To find out how cotton pollen might differ from Arabidopsis pollen, we compared the proteins in our study to the proteins identified in pollen proteome of Arabidopsis [27]-[29]. Fifty of the 56 identified proteins could be assigned to an Arabidopsis homologue, indicating high similarity of the proteomes. The difference may result from the different samples used. In this study, the whole anther was sampled for protein extraction and identification, not the separated pollen grains as the Arabidopsis proteome. Chalcone synthase (CHS, spot 137) was significantly down-regulated in MT anther in all three stages (Table 1). Its Arabidopsis homologue AT4G34850 (LAP5 and LAP6) was absent in pollen proteome.
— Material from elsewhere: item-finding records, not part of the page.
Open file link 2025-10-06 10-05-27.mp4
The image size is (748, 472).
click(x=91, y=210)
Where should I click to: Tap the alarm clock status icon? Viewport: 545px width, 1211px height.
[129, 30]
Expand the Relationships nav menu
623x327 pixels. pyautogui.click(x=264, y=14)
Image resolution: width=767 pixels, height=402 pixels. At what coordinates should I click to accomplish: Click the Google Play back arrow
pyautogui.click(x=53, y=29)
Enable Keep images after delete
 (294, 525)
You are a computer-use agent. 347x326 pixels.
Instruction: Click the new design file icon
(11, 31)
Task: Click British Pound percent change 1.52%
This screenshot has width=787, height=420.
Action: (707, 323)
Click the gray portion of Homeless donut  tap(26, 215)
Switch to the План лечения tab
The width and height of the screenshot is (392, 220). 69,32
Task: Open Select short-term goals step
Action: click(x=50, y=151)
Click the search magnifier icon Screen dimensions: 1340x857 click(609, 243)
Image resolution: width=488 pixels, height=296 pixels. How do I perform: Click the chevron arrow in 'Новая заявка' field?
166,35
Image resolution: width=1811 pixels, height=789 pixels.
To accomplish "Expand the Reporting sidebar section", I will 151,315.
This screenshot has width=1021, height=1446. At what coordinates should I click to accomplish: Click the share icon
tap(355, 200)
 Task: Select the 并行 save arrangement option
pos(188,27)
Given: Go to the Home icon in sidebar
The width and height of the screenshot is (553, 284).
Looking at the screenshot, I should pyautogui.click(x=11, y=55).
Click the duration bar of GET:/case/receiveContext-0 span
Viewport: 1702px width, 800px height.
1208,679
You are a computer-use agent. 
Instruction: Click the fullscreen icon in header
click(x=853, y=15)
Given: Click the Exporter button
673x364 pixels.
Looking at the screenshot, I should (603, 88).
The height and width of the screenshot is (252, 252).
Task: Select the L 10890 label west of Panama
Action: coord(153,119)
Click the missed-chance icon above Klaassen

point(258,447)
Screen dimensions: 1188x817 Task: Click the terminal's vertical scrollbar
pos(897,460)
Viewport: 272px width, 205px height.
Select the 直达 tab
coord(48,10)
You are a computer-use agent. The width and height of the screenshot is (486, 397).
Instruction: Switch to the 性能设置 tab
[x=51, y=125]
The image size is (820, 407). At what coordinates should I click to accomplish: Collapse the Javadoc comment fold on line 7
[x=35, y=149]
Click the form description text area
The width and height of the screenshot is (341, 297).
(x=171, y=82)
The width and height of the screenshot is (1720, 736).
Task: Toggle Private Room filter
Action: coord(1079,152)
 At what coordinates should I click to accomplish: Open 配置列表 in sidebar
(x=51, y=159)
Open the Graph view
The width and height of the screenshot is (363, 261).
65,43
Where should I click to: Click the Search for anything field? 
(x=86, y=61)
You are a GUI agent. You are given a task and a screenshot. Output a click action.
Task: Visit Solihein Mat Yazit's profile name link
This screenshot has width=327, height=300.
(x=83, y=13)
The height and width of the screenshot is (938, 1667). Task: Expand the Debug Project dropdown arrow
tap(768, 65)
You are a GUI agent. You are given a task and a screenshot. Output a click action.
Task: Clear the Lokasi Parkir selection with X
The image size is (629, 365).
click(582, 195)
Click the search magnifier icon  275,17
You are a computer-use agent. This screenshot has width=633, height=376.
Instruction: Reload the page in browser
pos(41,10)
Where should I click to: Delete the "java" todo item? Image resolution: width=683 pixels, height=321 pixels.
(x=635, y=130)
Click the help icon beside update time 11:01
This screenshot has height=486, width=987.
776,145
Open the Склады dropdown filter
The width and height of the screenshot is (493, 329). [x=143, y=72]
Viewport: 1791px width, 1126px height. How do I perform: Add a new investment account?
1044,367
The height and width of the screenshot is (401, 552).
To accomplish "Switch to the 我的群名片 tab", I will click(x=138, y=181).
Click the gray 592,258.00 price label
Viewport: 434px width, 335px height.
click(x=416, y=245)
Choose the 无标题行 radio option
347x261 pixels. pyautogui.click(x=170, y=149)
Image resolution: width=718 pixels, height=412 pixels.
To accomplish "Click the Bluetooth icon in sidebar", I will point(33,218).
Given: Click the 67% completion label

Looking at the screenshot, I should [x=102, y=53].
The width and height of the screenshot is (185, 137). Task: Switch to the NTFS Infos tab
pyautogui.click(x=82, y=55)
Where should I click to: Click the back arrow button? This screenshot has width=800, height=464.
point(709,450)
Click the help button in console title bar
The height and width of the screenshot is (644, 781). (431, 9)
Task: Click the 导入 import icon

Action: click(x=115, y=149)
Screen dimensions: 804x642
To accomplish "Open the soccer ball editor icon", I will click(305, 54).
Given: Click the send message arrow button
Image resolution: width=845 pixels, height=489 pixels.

LAP5 and LAP6 are male-organ-specific members and are expressed in anthers coincident with the timing of exine formation [30].

In Arabidopsis, many mutants are described that are affected in pollen development and pollen tube growth. A total of 215 genes have been surveyed by Till Ischebeck et al. [31]. From these, we found five spots to have homologues (E-value equal to or less than 10−10) in our study. Although the roles of these genes have not been discussed in cotton anther, the high similarity suggested conserved functions. Their changed expression pattern led to aberrant pollen development in MT anther, resulting in male sterility. However, from the 56 proteins identified, only 5 homologues have been described so far in Arabidopsis mutant studies, leaving tremendous room for future pollen research.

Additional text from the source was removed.